Passive 3D works by using a polarising filter in front of the screen, which sends alternative lines to the left and right eyes. This does halve the horizontal resolution, but it isn’t all that noticeable from a normal viewing distance. There's also the benefit that passive glasses don’t suffer from flicker and therefore are less tiring on your eyes. They're also lighter and more comfortable to wear.
That's certainly the case here, as the 47PFL6008 produces convincing 3D pictures that are bright and comfortable to watch. There's also a good sense of depth, which makes the 3D effect seem all that more real. You will see some jaggies here and there on angular or circular elements in the picture due to the cut in horizontal resolution, but they're not really that distracting. As with most passive 3D screens, there's virtually no crosstalk visible on this model's 3D pictures either, so overall this is a good set for family 3D viewing.

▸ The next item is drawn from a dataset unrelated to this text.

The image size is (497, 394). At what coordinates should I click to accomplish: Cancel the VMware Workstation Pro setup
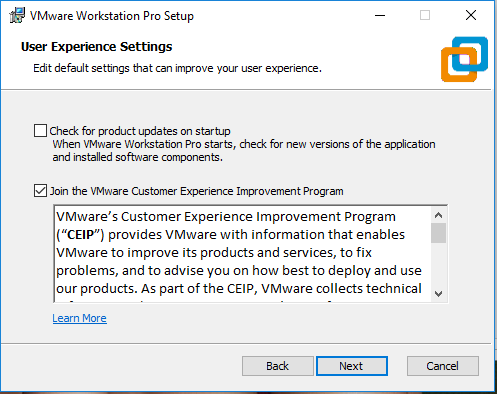tap(443, 366)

Most flatscreen TVs tend to have quite tinny sounding audio, but Philips usually manages to avoid this. That's certainly the case here -- the 47PFL6008's audio has more low-end presence than the vast majority of LED sets that I review. One of the main reasons for this is that Philips has added a mini subwoofer to the rear of the TV, helping it to deliver much more convincing bass. Dialogue sounds very clear and distinct too, but it has to be said that the TV's pseudo-surround modes aren’t much cop, so they're best left turned off.
The 47PFL6008 is a handsome looking TV with a number of strengths, including good sound quality and sharp HD pictures. There's plenty of competition at this price point, however, and Philips struggles to keep pace due to its below par smart TV system and difficult-to-use picture processing.
At the end of the day, I can't help feeling the likes of Panasonic's TX-L47ET60B would be a better option for most people, despite the fact that its sound quality isn’t as good as this model's.